Daha önce bir yazımda paylaştığım yaşantımla örneklendirmek isterim. Yukarda kız çocuğunun cetvelle çizmeye çalışmasına birebir benzeyen bir anekdotu aktaracağım. Destek 1 öğrencilerimizle scamper (Ekte size bu tekniği örneklendireceğim. Uygulaması çok basit bir etkinlik, sonuçları ise olağanüstü olabiliyor) adlı düşünme egzersizini yaptığım bir grupta çocuklara önceden yapılandırmasını yaparak (güzel çizmenin hiç önemli olmadığı, burada önemli olanın hayal etmemiz olduğu  vb.)etkinliğe başladığımızda bir kız çocuğumun uzun bir süre durduğunu fark ettim, neler düşündüğünü anlamaya çalıştığımda, çizmeye başlayamayacağını cetveli olmadan güzel çizemeyeceğini söyledi… Başka bir zaman başka bir çocuğumu oldukça üzgün gördüğümde konuşmak ister misin diye sorduğumda ‘öğretmenim matematikten 92 aldım’ dedi ve  ‘annem çok üzüldü’ diye ekledi…

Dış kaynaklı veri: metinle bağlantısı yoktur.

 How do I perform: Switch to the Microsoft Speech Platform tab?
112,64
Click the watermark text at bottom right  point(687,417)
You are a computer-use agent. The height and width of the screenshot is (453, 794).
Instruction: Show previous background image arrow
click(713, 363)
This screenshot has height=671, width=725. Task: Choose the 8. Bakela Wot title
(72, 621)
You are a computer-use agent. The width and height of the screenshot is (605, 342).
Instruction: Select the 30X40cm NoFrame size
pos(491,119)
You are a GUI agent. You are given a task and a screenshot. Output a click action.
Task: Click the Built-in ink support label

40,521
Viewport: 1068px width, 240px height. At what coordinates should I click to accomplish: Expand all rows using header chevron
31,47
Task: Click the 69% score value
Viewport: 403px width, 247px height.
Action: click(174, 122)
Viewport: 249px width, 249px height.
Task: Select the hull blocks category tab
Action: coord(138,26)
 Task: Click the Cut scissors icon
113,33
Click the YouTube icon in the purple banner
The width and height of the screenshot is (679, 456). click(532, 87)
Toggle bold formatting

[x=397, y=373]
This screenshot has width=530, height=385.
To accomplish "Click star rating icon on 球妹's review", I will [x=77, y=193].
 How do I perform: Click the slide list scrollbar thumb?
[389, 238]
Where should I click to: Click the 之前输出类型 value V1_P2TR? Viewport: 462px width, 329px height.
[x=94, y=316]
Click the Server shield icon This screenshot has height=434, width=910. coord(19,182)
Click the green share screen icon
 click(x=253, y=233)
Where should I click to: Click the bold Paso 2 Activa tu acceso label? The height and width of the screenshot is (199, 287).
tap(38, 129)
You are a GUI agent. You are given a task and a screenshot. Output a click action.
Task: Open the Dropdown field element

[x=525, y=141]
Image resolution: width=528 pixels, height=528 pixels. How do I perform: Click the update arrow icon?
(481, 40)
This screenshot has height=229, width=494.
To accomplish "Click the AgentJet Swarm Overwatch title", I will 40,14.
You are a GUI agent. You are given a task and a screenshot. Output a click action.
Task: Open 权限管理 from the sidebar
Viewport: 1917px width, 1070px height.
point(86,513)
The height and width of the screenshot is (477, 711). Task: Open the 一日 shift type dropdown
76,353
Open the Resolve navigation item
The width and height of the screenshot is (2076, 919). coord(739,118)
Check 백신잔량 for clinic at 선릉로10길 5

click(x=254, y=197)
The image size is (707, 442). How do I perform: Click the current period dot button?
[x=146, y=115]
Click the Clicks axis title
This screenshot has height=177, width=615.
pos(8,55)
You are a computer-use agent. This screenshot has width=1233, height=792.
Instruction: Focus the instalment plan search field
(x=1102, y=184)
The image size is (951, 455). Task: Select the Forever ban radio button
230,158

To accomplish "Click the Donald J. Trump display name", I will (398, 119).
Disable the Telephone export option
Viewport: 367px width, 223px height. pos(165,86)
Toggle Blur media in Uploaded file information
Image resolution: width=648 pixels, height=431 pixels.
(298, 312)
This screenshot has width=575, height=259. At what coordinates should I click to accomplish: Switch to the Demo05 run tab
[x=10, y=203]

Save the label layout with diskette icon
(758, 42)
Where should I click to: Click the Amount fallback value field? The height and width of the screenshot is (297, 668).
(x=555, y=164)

Mükemmeliyetçilik hiç birşeyden memnun olmamaya kadar götürebilir insanı, sürekli bir tatminsizlik duygusuyla yaşamaya kadar….;

Ya da hep bir yanımız eksikmiş gibi sınırsız bir onaylanma ihtiyacına, bazen de acımasızca sürekli olarak başkalarını eleştirmeye… 

Mükemmeliyetçi insanlar(patronunuz, iş arkadaşınız, eşiniz, kayınvalideniz, biz, herkes olabilir bu kişi) bazen fark etmeden yükler eleştirilerini (kendilerine yada başkalarına), bazen buruk bir gülümsemeyle, bazen basit bir kelimeyle… ‘Ehh napalım bu sefer böyle olsun…’ ya da bazen de çok daha acımasızca…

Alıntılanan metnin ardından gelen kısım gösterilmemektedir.